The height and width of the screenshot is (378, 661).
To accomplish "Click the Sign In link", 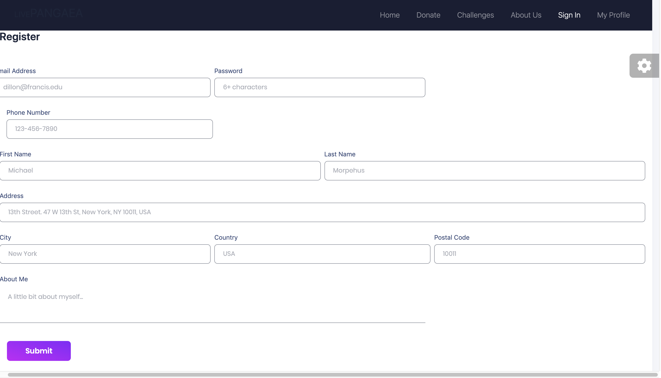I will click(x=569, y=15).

——

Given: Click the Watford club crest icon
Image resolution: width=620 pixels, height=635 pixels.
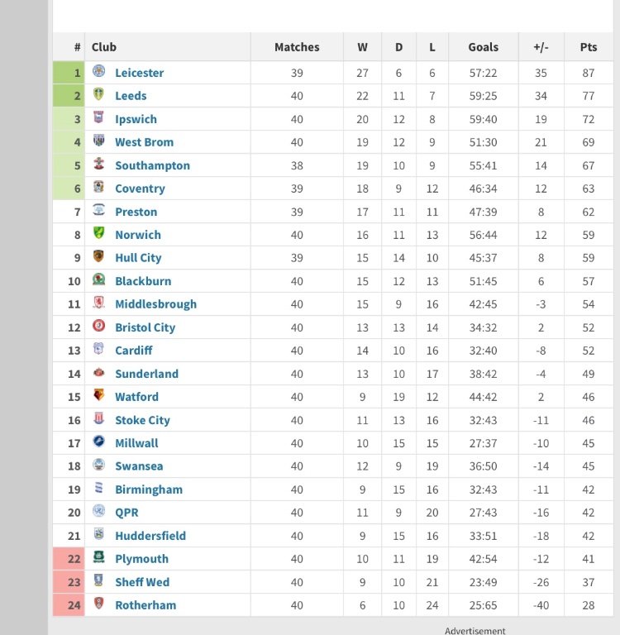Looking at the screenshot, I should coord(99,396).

——

* [Given request] Find each line in the material that contains the word "height", and copy those lines out in full.

* [Reply]
The height and width of the screenshot is (378, 661).
Image resolution: width=620 pixels, height=635 pixels.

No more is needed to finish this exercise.